Please enter a list of sentences in the cell below.


1.   The max length of the sentence is 80 characters.
2.   e1 and e2 should be marked as tags e.g. <e1>...</e1>
3.   We assume only one pair of entities per sentence

Then run the last cell. The code will display a Pandas Dataframe with the prediction for each sentence based on all 4 experimental LSTM models we developed

In [147]:
sentences =  [ "<e1>John</e1> works at <e2>Google</e2>.",  "The<e1>storm</e1> caused poor <e2>visibility</e2>."]
#e.g. sentence = "<e1>John</e1> works at <e2>Google</e2>."

In [148]:
inference_sentences = [{"sentence": sentence, "relation":-1} for sentence in sentences]

inference_dataset = Dataset.from_list(inference_sentences)
infer_loader = get_data_loader(inference_dataset, "inference", False)
infer_entity_hidden_states = get_entity_hidden_states(entity_lstm_model, infer_loader, "inference")
infer_entity_type_features = get_entity_type_features(infer_entity_hidden_states, "KMeans", kmeans)
encoded_sentences = [torch.tensor(encode_sentence(x, "inference"), dtype=torch.long) for x in inference_dataset["sentence"]]
sentences_tensor = torch.stack(encoded_sentences)

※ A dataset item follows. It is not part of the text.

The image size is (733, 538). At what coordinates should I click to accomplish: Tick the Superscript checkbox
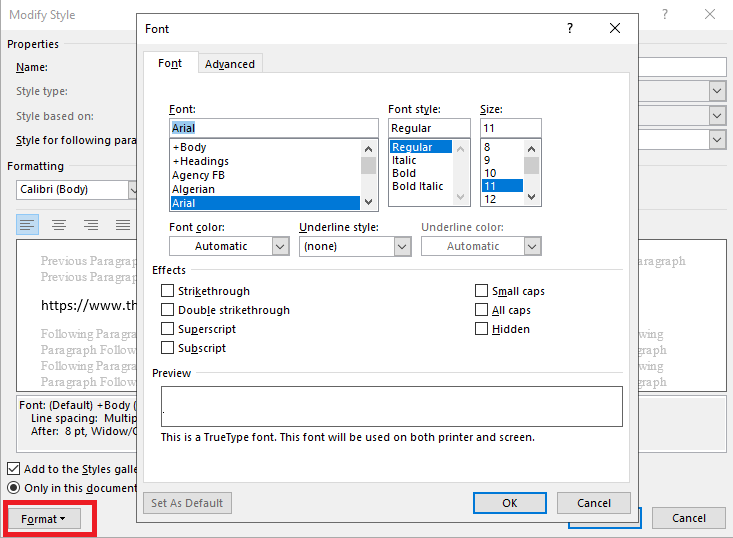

data1 = get_prediction(entity_lstm_model, sentences_tensor, None, None)
df1 = pd.DataFrame(data1, columns=["Relation Number", "Relation Name"])
df1["Model Name"]="BiLSTM"
df1 = df1[["Model Name", "Relation Number", "Relation Name"]]


data2 = get_prediction(re_model_wo_types, sentences_tensor, infer_entity_hidden_states, infer_entity_type_features)
df2 = pd.DataFrame(data2, columns=["Relation Number", "Relation Name"])
df2["Model Name"]="Att-LSTM (w/o Entity Types)"
df2 = df2[["Model Name", "Relation Number", "Relation Name"]]

data3 = get_prediction(re_model_kmeans, sentences_tensor, infer_entity_hidden_states, infer_entity_type_features)
df3 = pd.DataFrame(data3, columns=["Relation Number", "Relation Name"])
df3["Model Name"]="Att-LSTM (KMeans)"
df3 = df3[["Model Name", "Relation Number", "Relation Name"]]

data4 = get_prediction(re_model_gmm, sentences_tensor, infer_entity_hidden_states, infer_entity_type_features)
df4 = pd.DataFrame(data4, columns=["Relation Number", "Relation Name"])
df4["Model Name"]="Att-LSTM (GMMs)"
df4 = df4[["Model Name", "Relation Number", "Relation Name"]]

result = pd.concat([df1, df2, df3, df4], axis=0)

result

Unnamed: 0,Model Name,Relation Number,Relation Name
0,BiLSTM,6,"Entity-Destination(e1,e2)"
1,BiLSTM,6,"Entity-Destination(e1,e2)"
0,Att-LSTM (w/o Entity Types),18,Other
1,Att-LSTM (w/o Entity Types),18,Other
0,Att-LSTM (KMeans),18,Other
1,Att-LSTM (KMeans),0,"Cause-Effect(e1,e2)"
0,Att-LSTM (GMMs),18,Other
1,Att-LSTM (GMMs),0,"Cause-Effect(e1,e2)"